Despite having a career that has endured for nearly five decades, Oldfield has never truly managed to surpass his first record. Tubular Bells is a magnum opus, something one builds towards for the majority of their career, so to open your account with an album of this magnitude is, quite frankly, ridiculous. Made up of two pieces that are each over 20 minutes in length, it's a feat of composition and scale that is almost unparalleled, even by his own later work.
If truth be told, Part 2 really does take a back seat here. That's not to say it's bad; it's very, very good - but Part 1 is iconic. That famous opening section became the theme to The Exorcist, and with good reason. In that context, it became tense and unnerving, not least because of its strange 15/8 time signature. What follows it in the full version is a fantastic, incredible wave of music, a storm in audio form. The tense opening,is followed by a calmer section about five minutes in, which is then supplanted by the aggression of the next part one minute later. It continues like this all the way through - it's a journey through a hurricane.
Additionally, it's worth acknowledging that Mike Oldfield was merely 19 when he did this, and when I say did, I mean it. He fully composed it and played every single instrument on the album, save for a handful - at NINETEEN. He hadn't even reached his third decade of existence when he fully composed and recorded a truly unique album which would go on to sell 15 million copies worldwide, with 2.6 million of those being sold in the UK, placing in the top 50 of best-selling albums in the country. That is a bit outrageous.
And what is perhaps so key to note is that it's not perfect; indeed, it's difficult to think of an album with more imperfections in the recording. The calm section five minutes into Part 1 has clear timing issues between the instruments, and there is a particular guitar note at precisely 22:05 that is spectacularly wrong and out of key, standing out like an elephant in a line of hedgehogs. Oldfield didn't go back and correct it, which some might see as lazy, but I respect it. Nothing is perfect, and though that is an exceptionally sore moment for the ears, it's almost endearing in its own way.

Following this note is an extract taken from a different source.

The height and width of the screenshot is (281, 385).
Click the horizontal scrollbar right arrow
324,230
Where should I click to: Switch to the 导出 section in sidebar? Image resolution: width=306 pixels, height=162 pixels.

When I was a child, my father played this album constantly and, acting my age, I pretended to hate it. But I secretly enjoyed it and as I've grown, I've learned to appreciate more and more about it. Now, I get chills 17 minutes into Part 1 as it starts to enter its final destination and the onslaught of instruments begins. Very few moments in music can top the one when the Master of Ceremonies, the late Vivian Stanshall, finally says "Tubular Bells!", which are swiftly introduced at a significantly higher volume than the rest of the instruments were. Pefectly understandable, given the context.
Part 2 is a beautiful piece of music and it would surely stand out from the crowd on any other album. But Part 1 is THE piece here; clever, iconic, astounding.
Tubular Bells is an album like no other - well, apart from its own sequels, on which he directly ripped off himself, essentially. In fact, it's long been a belief of mine that Oldfield's career has been based almost solely around two ideas: this and his hit single 'Moonlight Shadow'. Any attempts at a commercial song after 'Moonlight Shadow' were just 'Moonlight Shadow' again - listen to 'Crime of Passion' for proof. Okay, he dabbled in other genres, but those two heavily repeated ideas are where his major success has come from. But hey, if you're going to base your career on two ideas, they're not exactly bad ones to use.
Put simply, Tubular Bells is an essential record for anyone's collection. Imperfect it may be, but it's still a magnificent piece of work nonetheless. Nothing quite like it had ever been heard before, and there's not much outside of Oldfield's own collection that it can be compared to, even now. It's a fascinating listen and if it's not already on your CD rack or in your Spotify library, get on to it. You won't regret it.